Saved data entries:
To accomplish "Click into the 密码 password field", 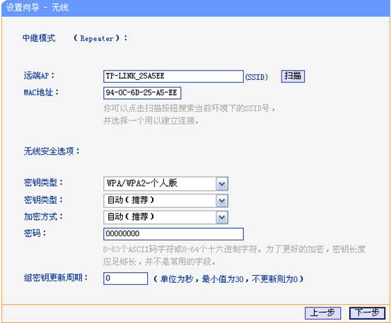I will 173,234.
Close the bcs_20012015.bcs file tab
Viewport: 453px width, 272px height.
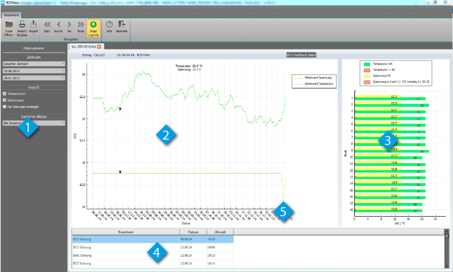(99, 46)
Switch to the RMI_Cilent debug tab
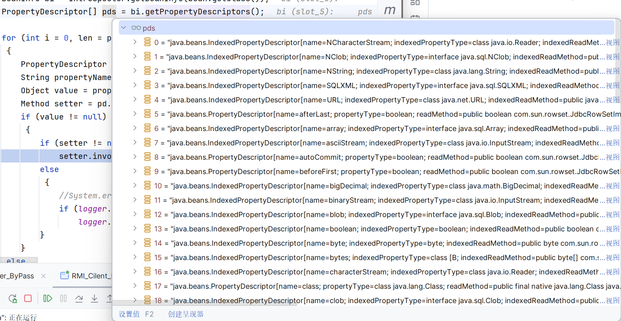Image resolution: width=621 pixels, height=321 pixels. [89, 276]
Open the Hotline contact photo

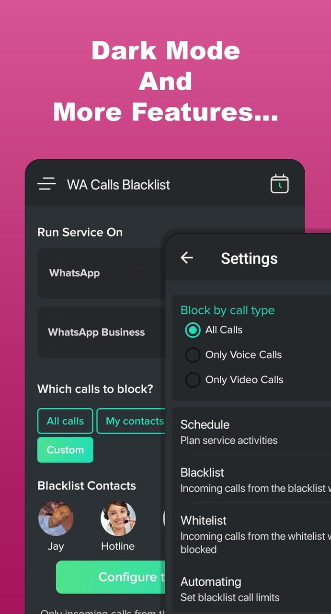click(x=118, y=518)
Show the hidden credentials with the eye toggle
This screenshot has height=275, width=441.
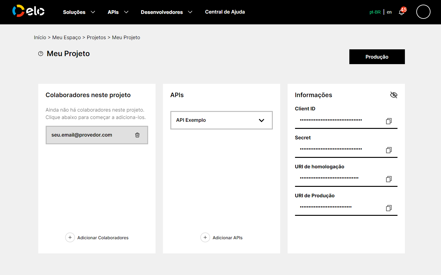click(x=394, y=95)
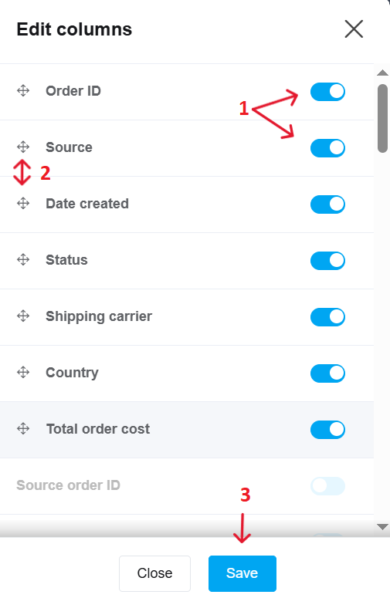Image resolution: width=390 pixels, height=598 pixels.
Task: Click the Status row move handle
Action: point(23,260)
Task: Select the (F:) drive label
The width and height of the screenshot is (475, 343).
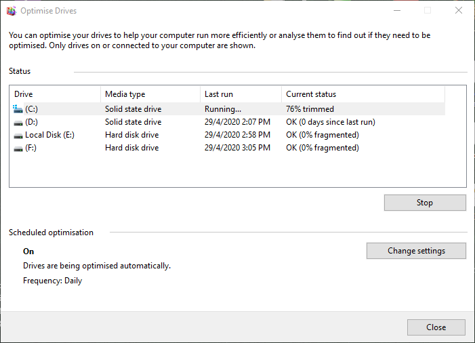Action: click(x=31, y=148)
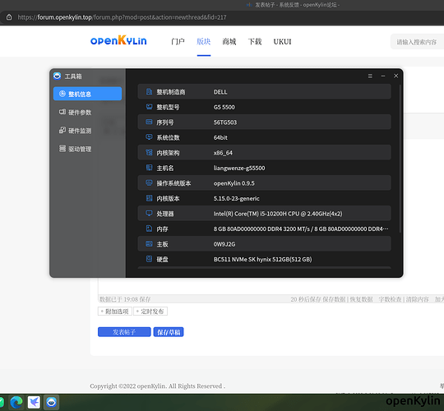
Task: Click the 硬盘 hard disk row icon
Action: click(149, 259)
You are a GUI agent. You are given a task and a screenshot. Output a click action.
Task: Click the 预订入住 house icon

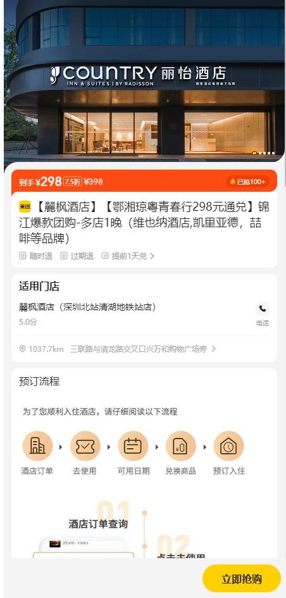coord(228,446)
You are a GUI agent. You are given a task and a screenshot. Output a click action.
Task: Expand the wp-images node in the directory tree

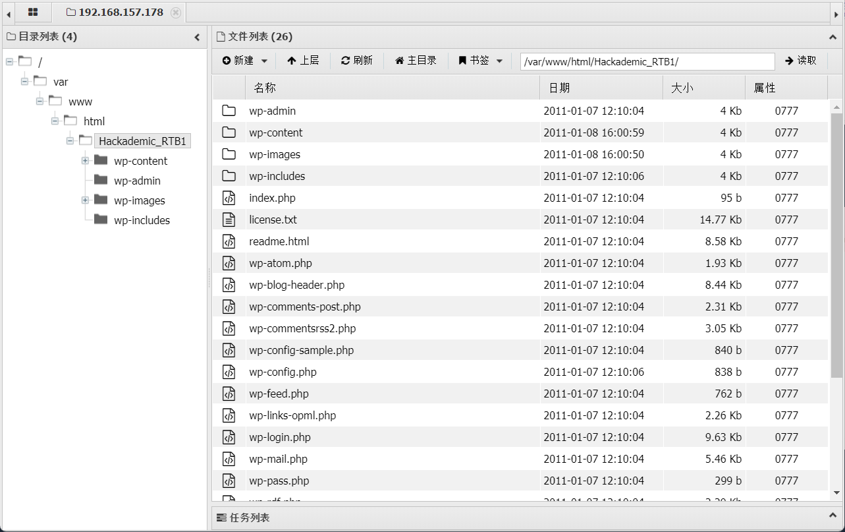[85, 200]
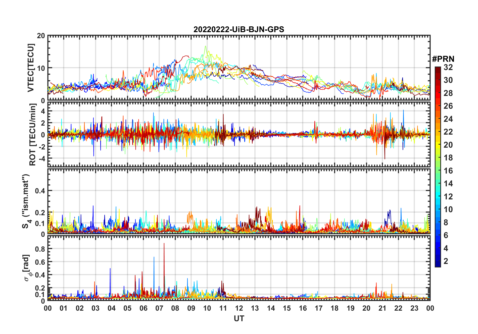Click the x-axis tick label 07
The height and width of the screenshot is (334, 478).
coord(159,308)
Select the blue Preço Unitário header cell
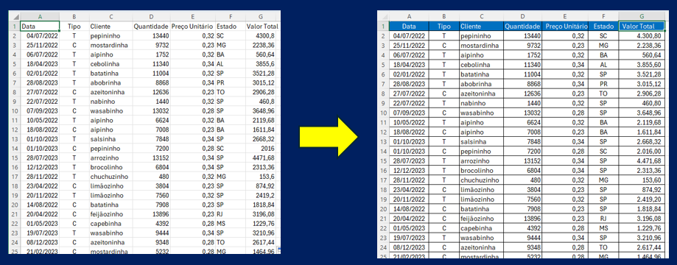 [x=565, y=27]
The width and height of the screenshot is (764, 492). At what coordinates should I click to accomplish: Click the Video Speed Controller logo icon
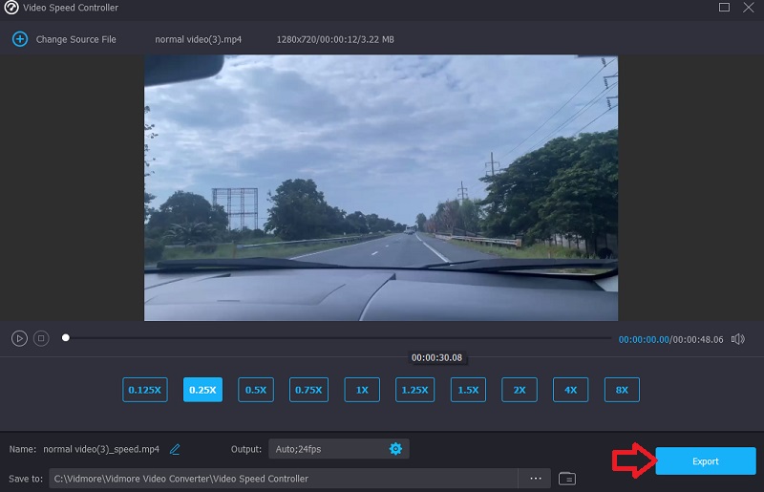11,9
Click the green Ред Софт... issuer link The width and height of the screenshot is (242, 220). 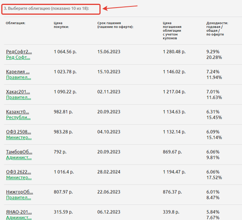19,57
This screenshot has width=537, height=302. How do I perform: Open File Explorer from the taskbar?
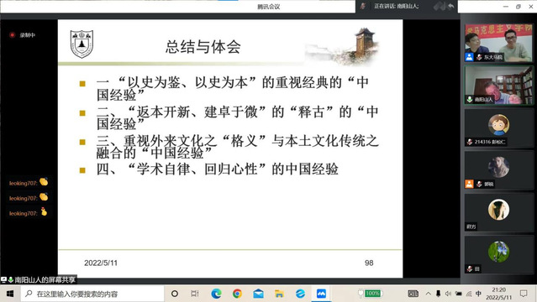tap(279, 294)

* **Exercise**: Line for line, output the entries above from the line with "Viewport: 453px width, 272px height." to the line with "Show the hidden", both included, and nothing more. Skip pictures.

* **Solution for this exercise**:
Viewport: 453px width, 272px height.
(99, 46)
Switch to the RMI_Cilent debug tab
Image resolution: width=621 pixels, height=321 pixels. [89, 276]
Open the Hotline contact photo

click(x=118, y=518)
Show the hidden credentials with the eye toggle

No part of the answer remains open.